■ **DIRECTIONS**: Below are records with pictures; copy word for word only the lines between the line with "This screenshot has width=1280, height=607." and the line with "This screenshot has width=1893, height=896.", inclusive, and drop the pictures.

[Stored items]
■ ■ ■ ■ ■ ■ ■
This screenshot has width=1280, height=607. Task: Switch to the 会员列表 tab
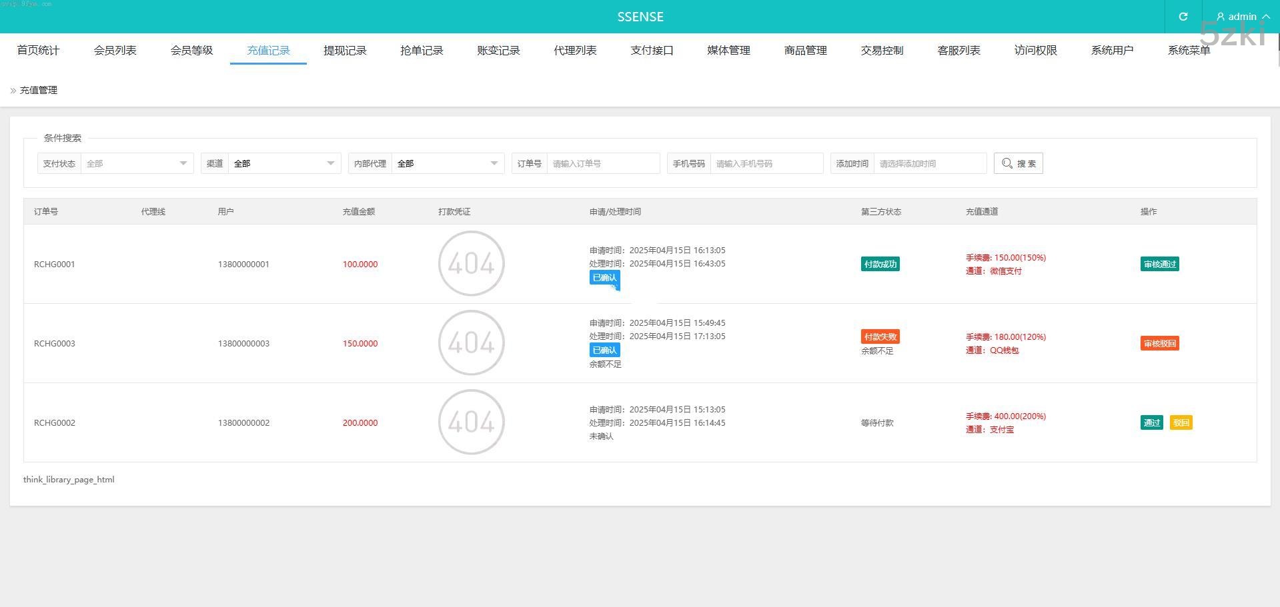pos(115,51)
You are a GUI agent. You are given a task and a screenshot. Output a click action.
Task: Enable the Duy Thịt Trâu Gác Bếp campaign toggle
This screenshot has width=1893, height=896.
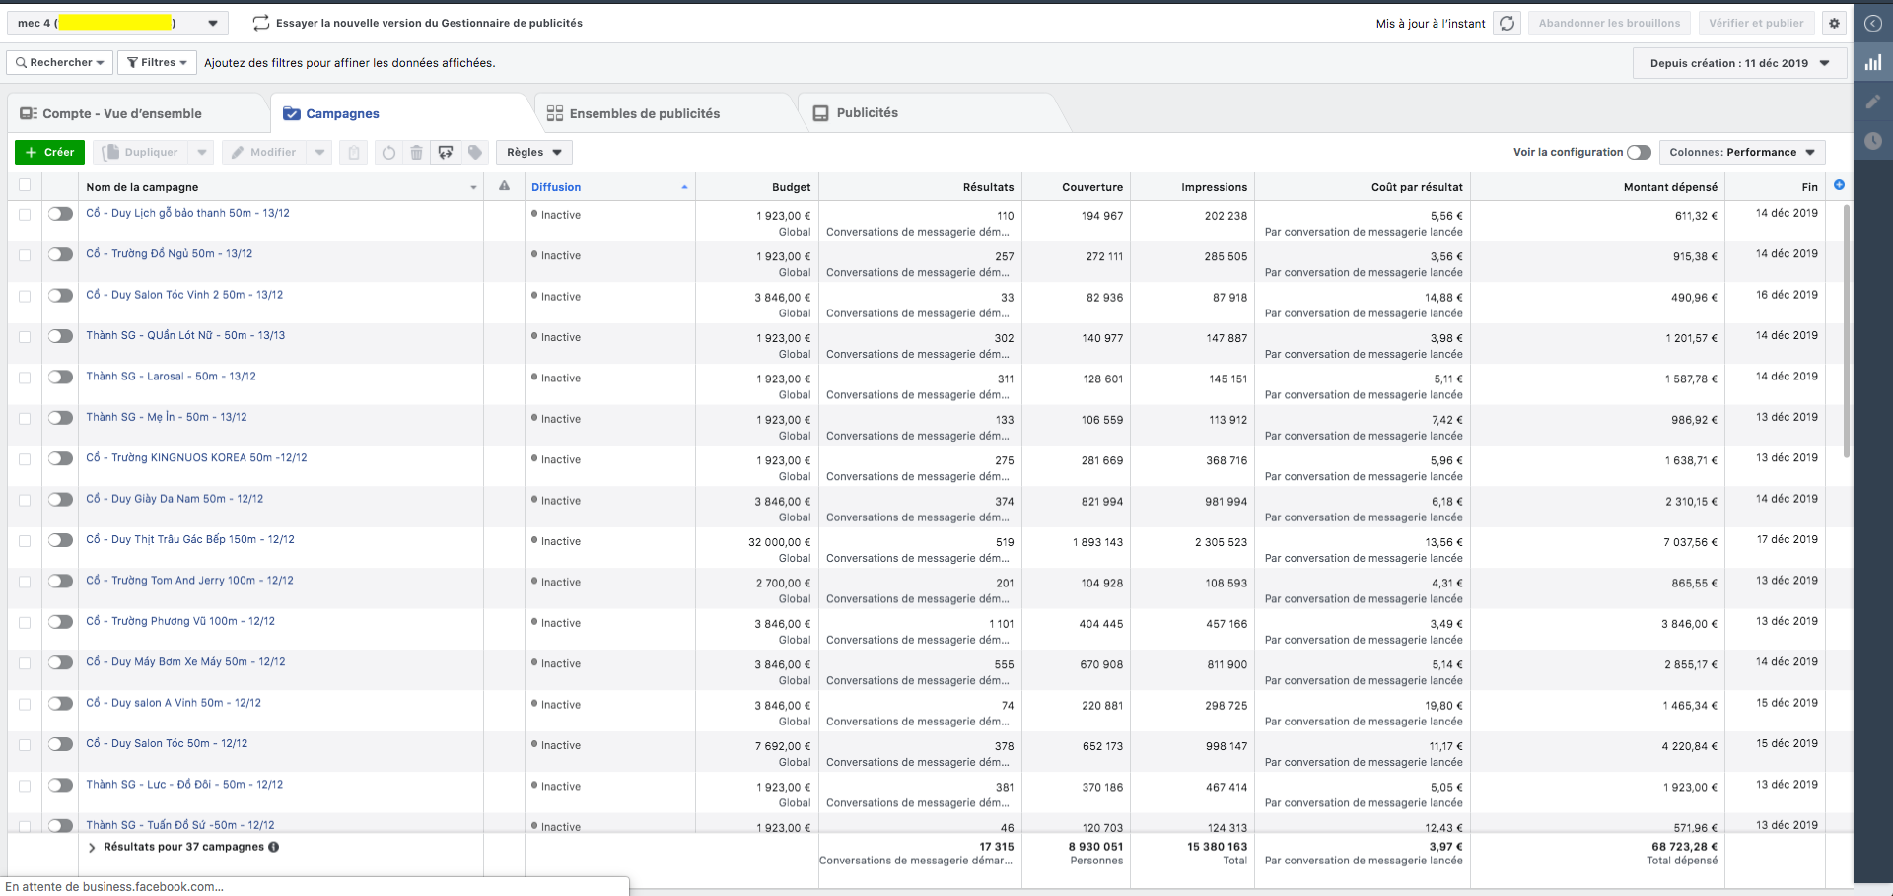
■ ■ ■ ■ ■ ■ ■
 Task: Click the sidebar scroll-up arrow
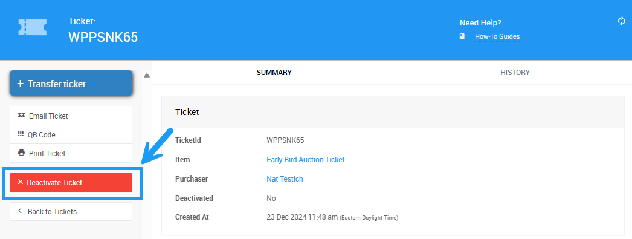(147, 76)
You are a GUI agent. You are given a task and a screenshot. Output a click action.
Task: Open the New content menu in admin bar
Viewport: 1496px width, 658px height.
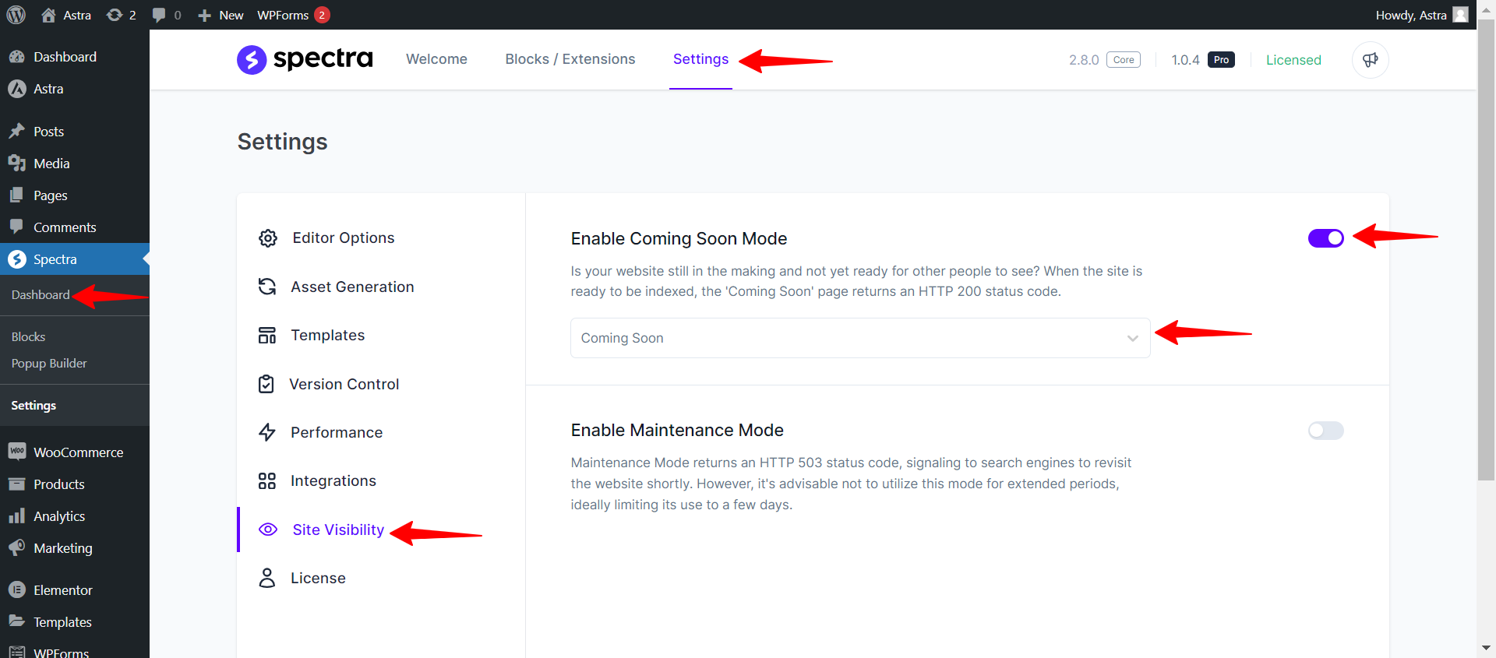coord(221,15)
■ ■ ■ ■ ■ ■ ■
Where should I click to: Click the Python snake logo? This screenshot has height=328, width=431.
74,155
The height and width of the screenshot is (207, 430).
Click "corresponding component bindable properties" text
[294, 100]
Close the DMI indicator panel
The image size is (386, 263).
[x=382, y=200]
■ ■ ■ ■ ■ ■ ■
■ **ANSWER**:
This screenshot has width=1280, height=607. Task: Switch to the 会员列表 tab
pos(115,51)
You are a GUI agent. You are given a task and a screenshot. Output a click action.
Task: Enable the Duy Thịt Trâu Gác Bếp campaign toggle
This screenshot has width=1893, height=896.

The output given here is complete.